:: Fragmento citado ::
Pero la receta se la transcribieron en la recepción y después se la llevaron a
otro médico –la guardia había cambiado- para que se la firmara y sellara. Otra
vez a la farmacia y, aunque esta vez estaba llena de gente, en cinco minutos ya
estaba haciendo la cola en la caja. Pagué, salí a la calle apretando entre los
dedos la caja de Amoxidal clavulánico
como si fuera una medalla de oro a la valla menos vencida. Pili lo pudo empezar
a tomar esa misma noche para curarse el síndrome Bariloche, el de “salen en bolas,
se cagan de frío, no duermen nada” entre otros excesos.
II
La semana pasada.
:::
:: Datos mostrados ::
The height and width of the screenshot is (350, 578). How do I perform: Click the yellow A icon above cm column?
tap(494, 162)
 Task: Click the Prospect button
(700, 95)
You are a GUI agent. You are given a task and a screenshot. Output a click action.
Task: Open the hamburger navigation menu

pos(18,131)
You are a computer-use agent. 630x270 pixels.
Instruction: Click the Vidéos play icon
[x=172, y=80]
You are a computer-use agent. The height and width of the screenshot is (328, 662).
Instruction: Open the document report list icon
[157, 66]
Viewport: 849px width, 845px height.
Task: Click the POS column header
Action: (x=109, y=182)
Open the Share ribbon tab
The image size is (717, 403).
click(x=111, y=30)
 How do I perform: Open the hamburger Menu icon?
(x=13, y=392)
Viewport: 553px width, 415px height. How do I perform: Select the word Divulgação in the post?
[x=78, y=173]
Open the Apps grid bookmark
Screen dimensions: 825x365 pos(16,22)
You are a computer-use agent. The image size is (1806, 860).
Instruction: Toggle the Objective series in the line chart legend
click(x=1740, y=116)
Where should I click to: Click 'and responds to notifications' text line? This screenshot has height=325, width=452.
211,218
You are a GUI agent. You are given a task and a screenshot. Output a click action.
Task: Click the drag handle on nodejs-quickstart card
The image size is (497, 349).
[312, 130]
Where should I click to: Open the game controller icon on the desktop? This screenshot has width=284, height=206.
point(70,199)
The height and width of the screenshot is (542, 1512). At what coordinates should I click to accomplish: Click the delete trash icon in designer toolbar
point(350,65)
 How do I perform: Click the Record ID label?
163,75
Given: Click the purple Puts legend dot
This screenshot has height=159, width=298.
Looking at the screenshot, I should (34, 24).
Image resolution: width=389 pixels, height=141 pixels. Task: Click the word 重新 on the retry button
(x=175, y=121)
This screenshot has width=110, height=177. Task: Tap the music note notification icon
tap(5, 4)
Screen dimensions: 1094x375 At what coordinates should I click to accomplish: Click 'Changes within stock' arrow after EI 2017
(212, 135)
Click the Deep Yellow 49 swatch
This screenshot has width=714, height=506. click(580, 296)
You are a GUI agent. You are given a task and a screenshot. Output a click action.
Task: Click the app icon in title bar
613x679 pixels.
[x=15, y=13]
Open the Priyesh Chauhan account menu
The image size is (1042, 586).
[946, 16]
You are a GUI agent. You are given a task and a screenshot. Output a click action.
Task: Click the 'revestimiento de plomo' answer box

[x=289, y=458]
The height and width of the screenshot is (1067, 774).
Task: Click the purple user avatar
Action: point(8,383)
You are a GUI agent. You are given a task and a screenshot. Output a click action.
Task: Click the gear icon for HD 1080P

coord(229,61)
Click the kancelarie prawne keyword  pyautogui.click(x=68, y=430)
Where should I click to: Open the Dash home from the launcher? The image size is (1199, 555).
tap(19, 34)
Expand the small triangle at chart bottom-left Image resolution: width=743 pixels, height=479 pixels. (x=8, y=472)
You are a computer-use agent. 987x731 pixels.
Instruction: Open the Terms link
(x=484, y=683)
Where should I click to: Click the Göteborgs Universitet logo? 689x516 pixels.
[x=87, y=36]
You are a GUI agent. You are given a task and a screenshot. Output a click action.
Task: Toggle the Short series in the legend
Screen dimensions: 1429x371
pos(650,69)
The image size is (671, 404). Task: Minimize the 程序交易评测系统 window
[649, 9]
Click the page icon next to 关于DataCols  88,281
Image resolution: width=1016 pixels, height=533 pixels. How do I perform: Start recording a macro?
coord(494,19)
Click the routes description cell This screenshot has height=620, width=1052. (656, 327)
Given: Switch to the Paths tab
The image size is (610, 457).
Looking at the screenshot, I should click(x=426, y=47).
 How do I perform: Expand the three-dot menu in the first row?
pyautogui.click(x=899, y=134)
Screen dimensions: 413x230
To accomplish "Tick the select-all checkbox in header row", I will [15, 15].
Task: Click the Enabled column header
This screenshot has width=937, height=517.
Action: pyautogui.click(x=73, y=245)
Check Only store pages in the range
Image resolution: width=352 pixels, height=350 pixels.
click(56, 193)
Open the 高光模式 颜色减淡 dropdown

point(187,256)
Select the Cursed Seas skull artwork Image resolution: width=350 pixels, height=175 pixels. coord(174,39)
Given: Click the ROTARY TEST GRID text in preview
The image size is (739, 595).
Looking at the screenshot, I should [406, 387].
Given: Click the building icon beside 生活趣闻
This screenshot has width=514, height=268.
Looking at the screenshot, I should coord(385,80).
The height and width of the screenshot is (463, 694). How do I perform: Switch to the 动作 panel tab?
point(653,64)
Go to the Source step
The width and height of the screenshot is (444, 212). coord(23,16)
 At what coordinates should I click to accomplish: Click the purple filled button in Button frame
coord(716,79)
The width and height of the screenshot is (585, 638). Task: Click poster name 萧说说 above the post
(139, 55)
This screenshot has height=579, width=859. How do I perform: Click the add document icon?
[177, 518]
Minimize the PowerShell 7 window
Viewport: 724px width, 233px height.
:::
**Trabajo pedido**
1. Explica en una a tres oraciones por qué, según el fragmento, la receta se llevó a otro médico.
2. Transcribe del fragmento el pasaje que comienza en las palabras "Pero la receta" y termina después de "entre otros excesos.".

**Respuestas escritas**
1. La receta se llevó a otro médico para que la firmara y la sellara. Fue otro médico porque la guardia había cambiado.

2.
Pero la receta se la transcribieron en la recepción y después se la llevaron a
otro médico –la guardia había cambiado- para que se la firmara y sellara. Otra
vez a la farmacia y, aunque esta vez estaba llena de gente, en cinco minutos ya
estaba haciendo la cola en la caja. Pagué, salí a la calle apretando entre los
dedos la caja de Amoxidal clavulánico
como si fuera una medalla de oro a la valla menos vencida. Pili lo pudo empezar
a tomar esa misma noche para curarse el síndrome Bariloche, el de “salen en bolas,
se cagan de frío, no duermen nada” entre otros excesos.